Feel comfortable with:

  • Asking naive questions — they are the expert. Don’t assume. Let them explain.
  • Following up on their answers, and ask them to show you when they describe something.
  • Active listening (but without words). Try to keep your affirmations and noises to a minimum, especially if you’re recording.
  • Uncomfortable silence. If someone doesn’t have an answer right away, give them space to think.
  • Veering off your plan and following interesting threads. Your guide isn’t a checklist, it’s a way of being strategic about the questions you ask.
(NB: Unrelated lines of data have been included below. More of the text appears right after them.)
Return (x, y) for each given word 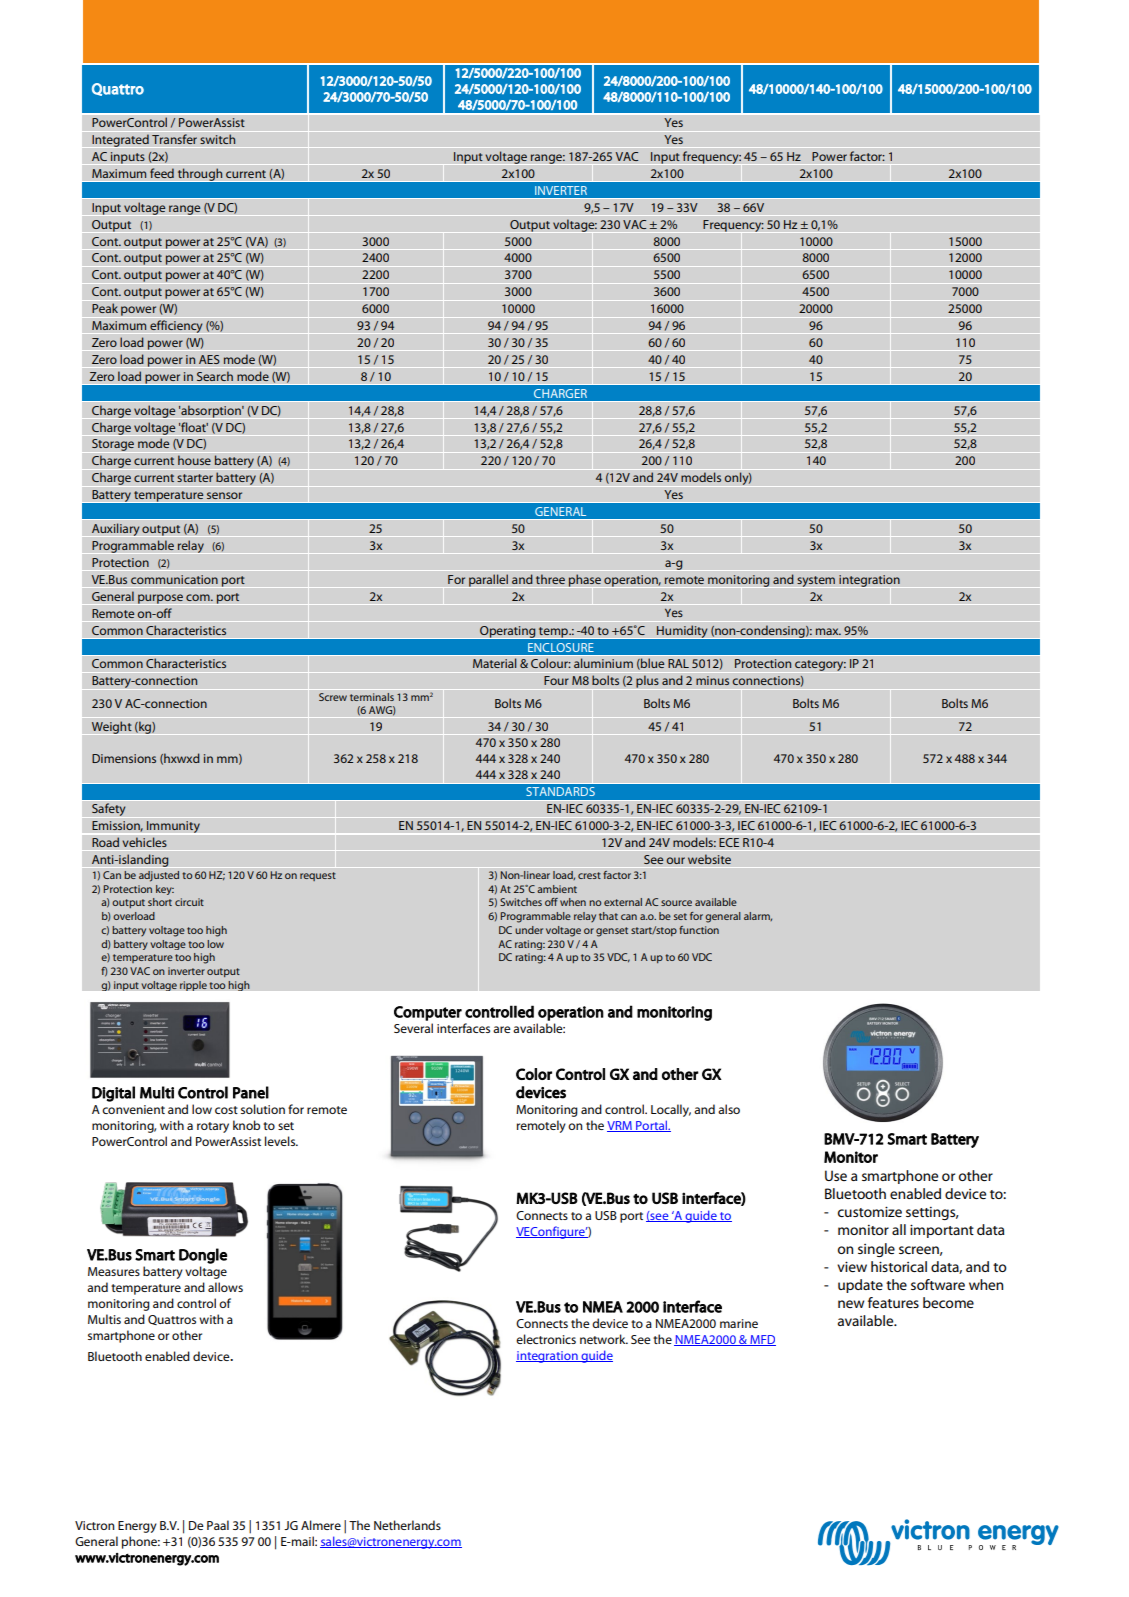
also (729, 1109)
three (550, 579)
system (816, 581)
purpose (160, 599)
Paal (218, 1525)
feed (162, 173)
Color (534, 1074)
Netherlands (407, 1525)
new (851, 1304)
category (820, 665)
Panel (251, 1092)
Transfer (174, 139)
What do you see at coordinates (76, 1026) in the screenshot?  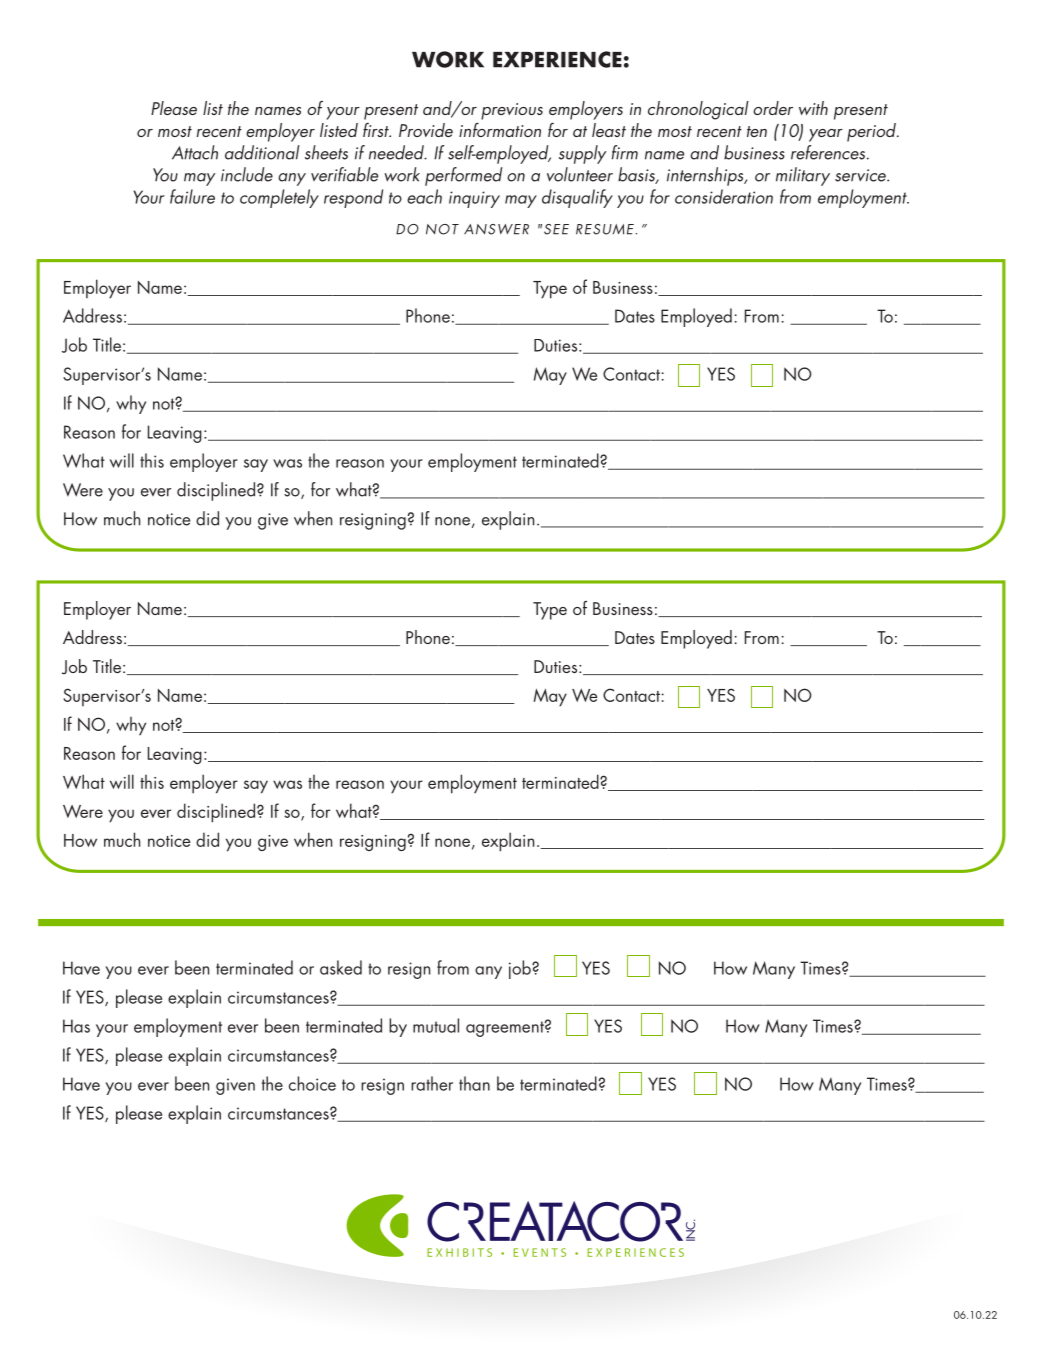 I see `Has` at bounding box center [76, 1026].
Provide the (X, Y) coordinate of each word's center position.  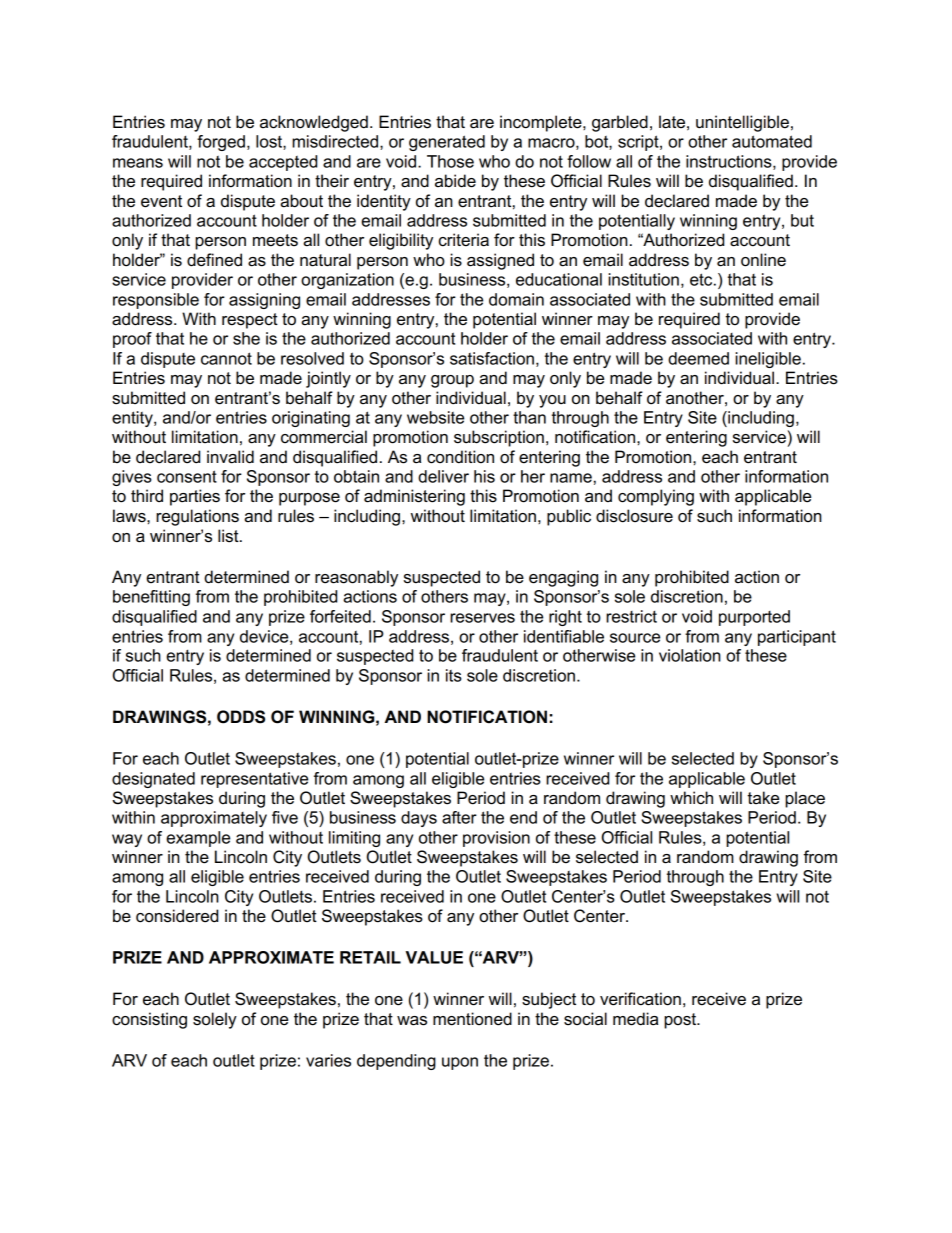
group (452, 381)
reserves (482, 618)
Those (450, 161)
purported (754, 618)
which (691, 798)
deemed (698, 358)
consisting (149, 1020)
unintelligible (742, 123)
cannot (226, 358)
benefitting (151, 598)
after (459, 817)
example (198, 839)
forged (221, 143)
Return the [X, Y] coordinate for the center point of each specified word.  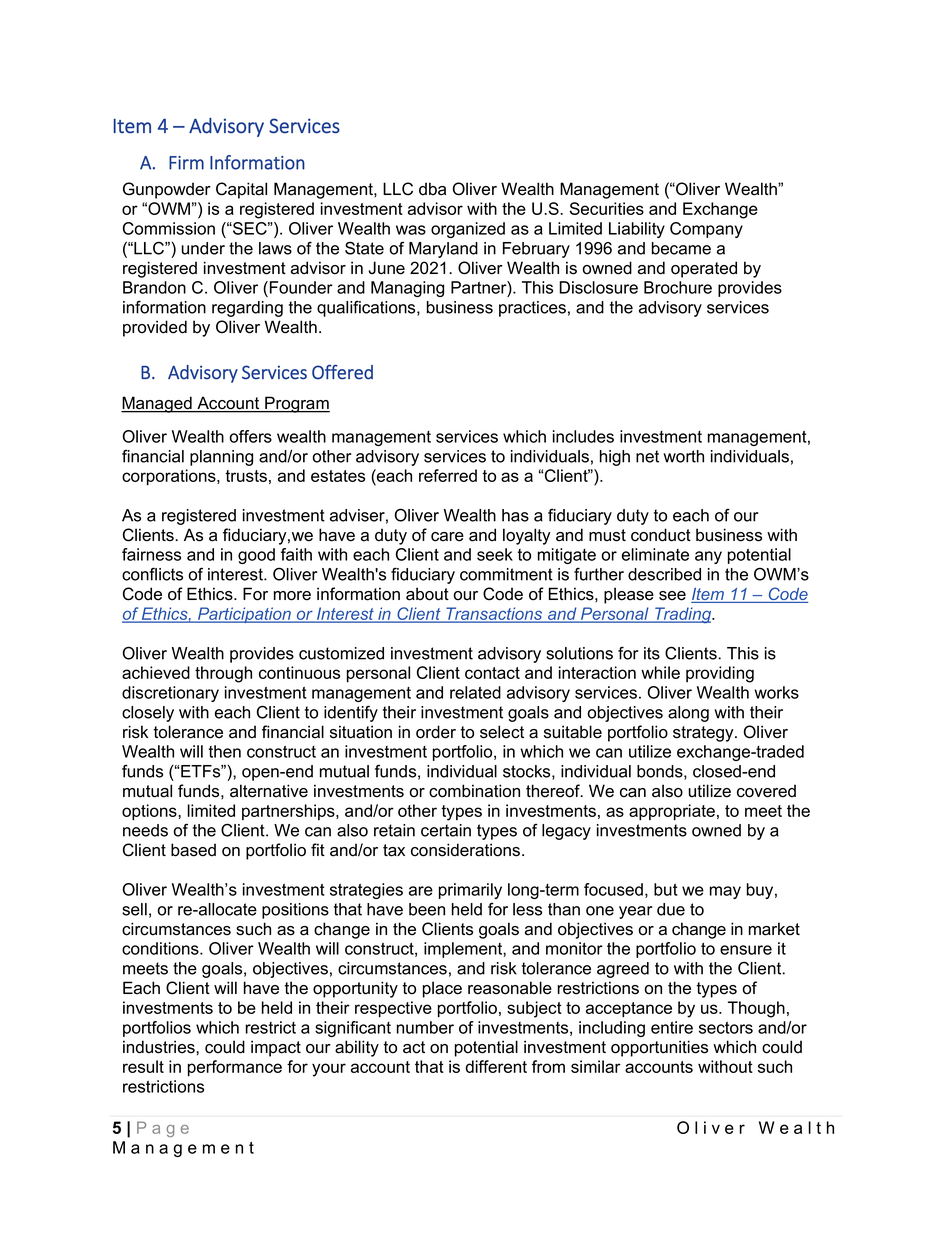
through [223, 674]
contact [492, 673]
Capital [241, 190]
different [496, 1066]
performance [235, 1068]
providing [720, 674]
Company [706, 230]
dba [432, 189]
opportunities [659, 1048]
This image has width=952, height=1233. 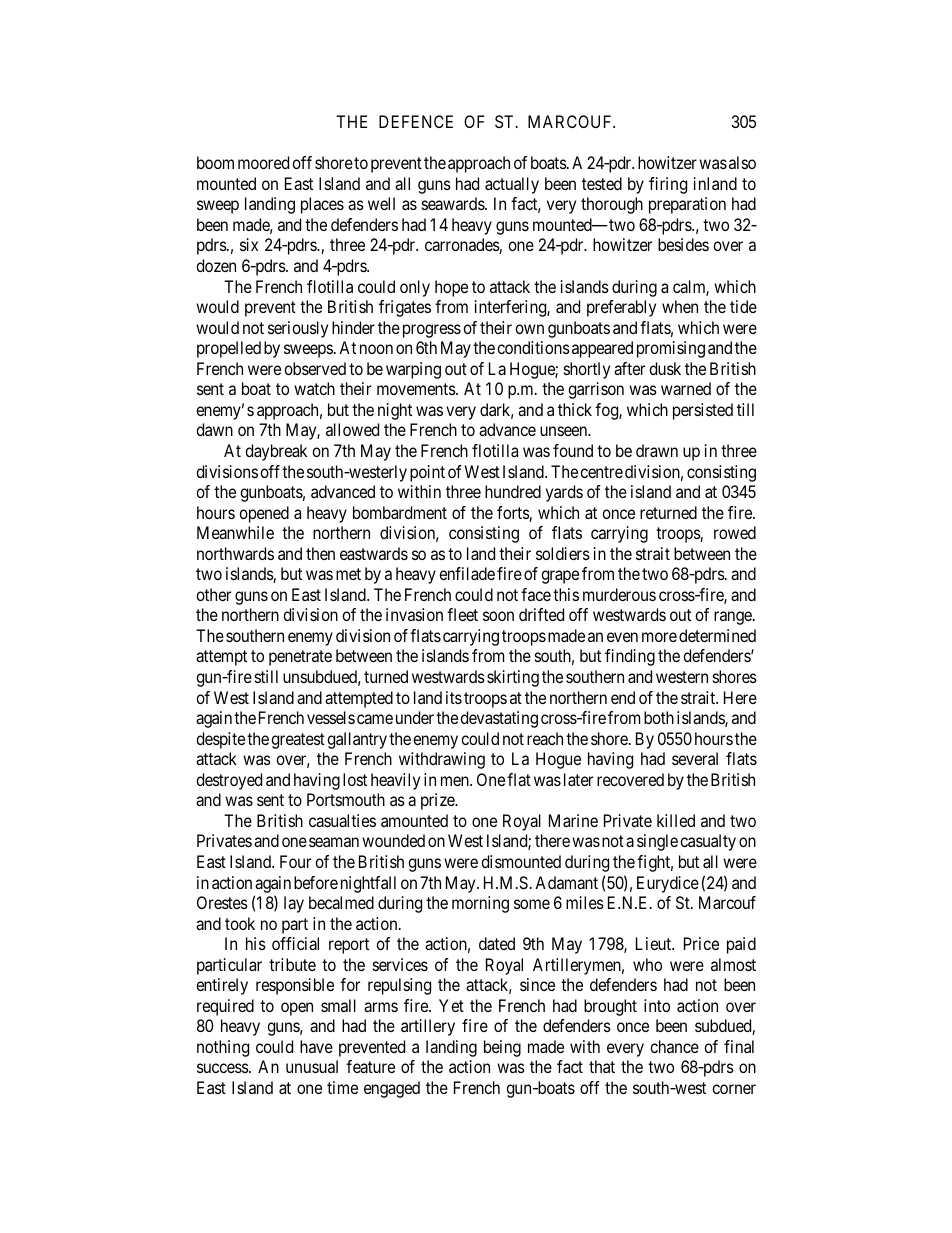 I want to click on killed, so click(x=676, y=820).
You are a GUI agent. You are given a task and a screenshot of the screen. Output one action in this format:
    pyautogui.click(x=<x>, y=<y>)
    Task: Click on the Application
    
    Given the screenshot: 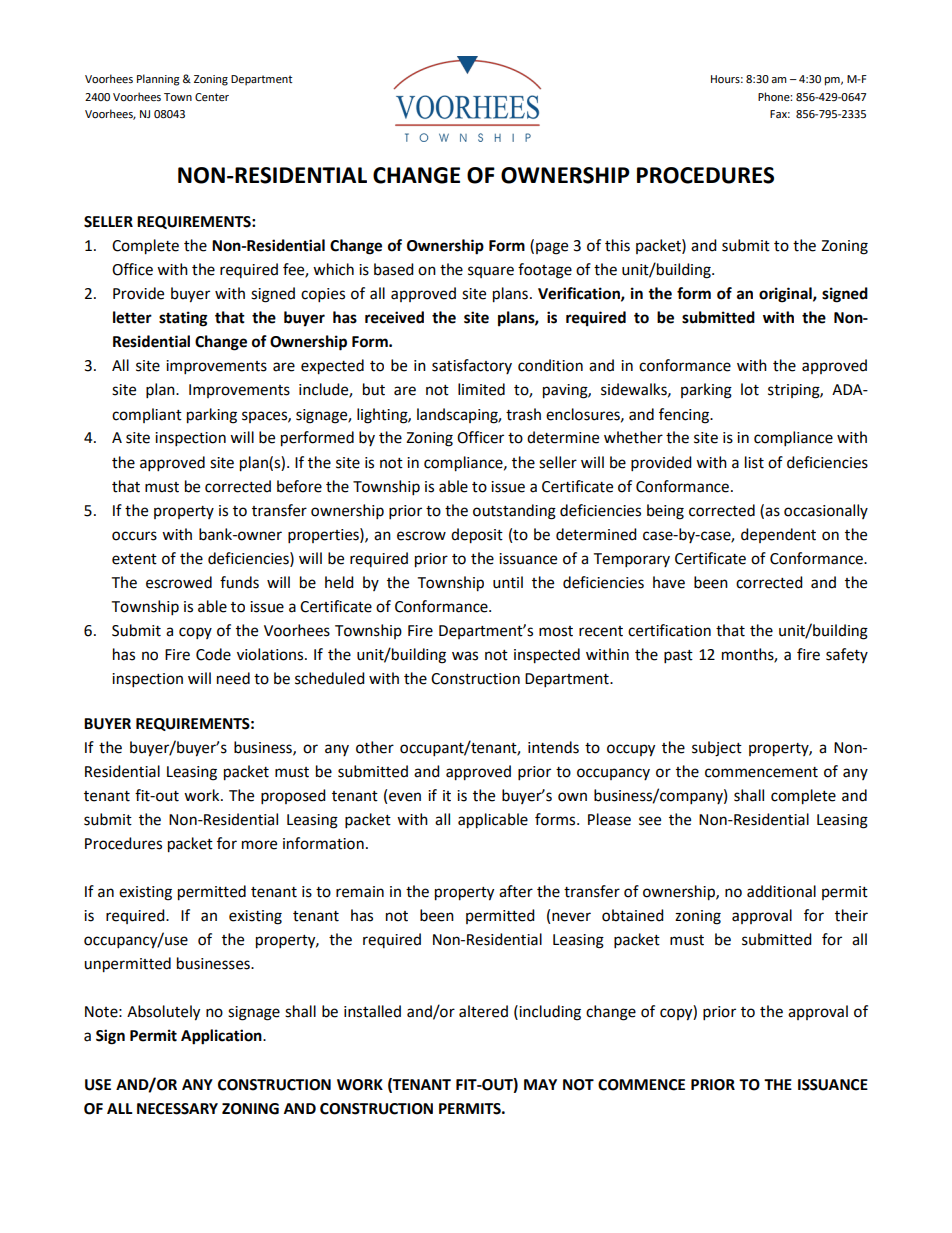 What is the action you would take?
    pyautogui.click(x=222, y=1037)
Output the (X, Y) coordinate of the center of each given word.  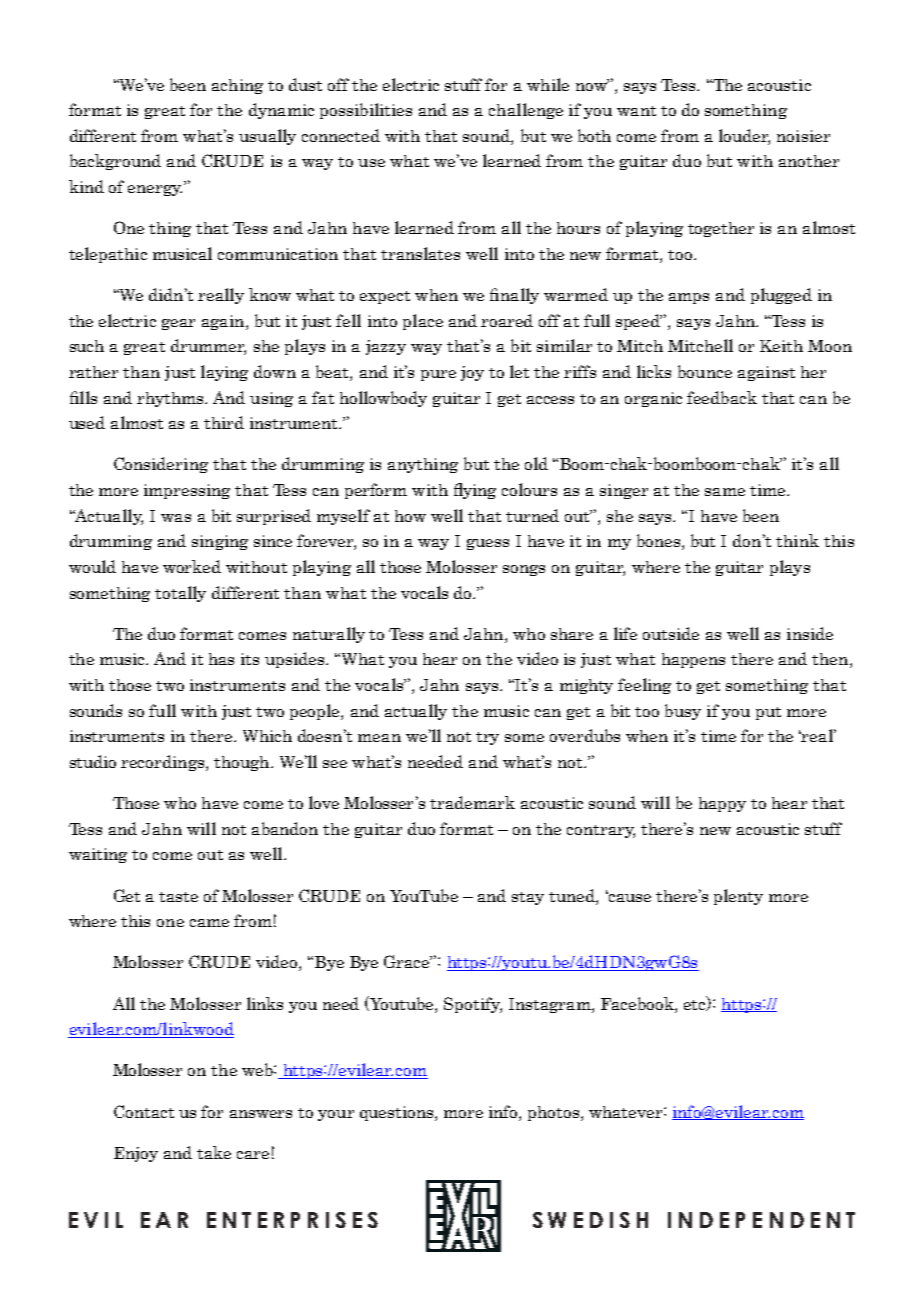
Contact (144, 1111)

Watch for these important details:

  • Body language
  • Work-arounds where someone has created their own system
  • Unintended uses of systems or objects
  • Mismatch between words and actions
  • Revealing motivations

How you show up and what you say shows a lot about your respect for the people you’re working with.

Before an interview:

  • Be in touch beforehand: let them know who’s coming, why, what you’ll be talking about, and for how long.
  • Send a reminder confirming time and location.
  • Be relaxed, and dress appropriately.
  • Be organized: prepare your equipment and questions ahead of time.
  • Be on time!

Assign roles in the field:

  • Session leader: asks most of the questions, follows the discussion guide, most actively responds to participant.
  • Notetaker / Timekeeper: makes notes in a notebook or paper on the session, makes sure session is on time.
  • Photographer / Videographer: takes pictures of the session, especially of the user, their objects and activities
  • Those not leading the session can ask questions, but they mostly listen quietly.

When you get started:

  • Get permission to record/take photos before you start doing so.
  • Spend time building rapport. Write that time into your discussion guide.

Don’t forget:

  • You’re here to work
  • Respect others time
  • Be thoughtful about privacy
  • YOU are running the session

After an interview, you should have a lot of new ideas in your head. Get them out as quickly as possible so you don’t forget.

Immediately after an interview, debrief with your team what you just experienced:

  • Share stories that stood out with each other. Take notes on these.
  • Capture small pieces of information (like quotes or stories) individually, so you can reference them later.
  • Keep your participants’ voices present, using their words.
  • Note what you found most surprising and interesting.
  • You should have a lot of notes! The more, the better. You’ll refer back later.

Debriefing does not mean making sense of your information…yet. Hold off on conclusions and solutions until you can synthesize your data together.


It can be hard to know when you should stop talking to people. The goal is not to be exhaustive, but to find inspiration that can inform you. You may need engage with people throughout the process. Consider:

  • Are you starting to see themes emerge? Can you draw some conclusions that lead you to new ideas?
  • Do you have time to talk to more people?
  • Are there more people you need to engage because of their connections, role, or perspectives?
  • Can you reengage people later?

Many times, you won’t know who to talk to. The process of finding your users is known as recruiting, and here are some techniques to consider.

Work with an organization: In a community or an issue area, you may develop a partnership with an organization to help with connections. Read more about developing partnerships here.

Participate in local activities: Volunteering, attending events, and participating in a community can be great ways to get to know people and build relationships.

Snowball recruitment: If you have one or two connections, ask them for introductions to others who may be willing and able to speak with you.

Cold-calling: Sometimes phone calls, visits, or emails can lead to connections and information that you can build on.

Intercepts (on the street): You can try to catch people on the street or in public and ask them to spend some time talking with you. You will likely be rejected more frequently than not — and that’s ok!

Getting an Intercept

On the street, make sure you introduce yourself, be casual, and get to the point quickly. Be brave, because you’re likely to be turned down. Intercepts are easier in pairs, and can be a great way to find out more about a behavior or activity.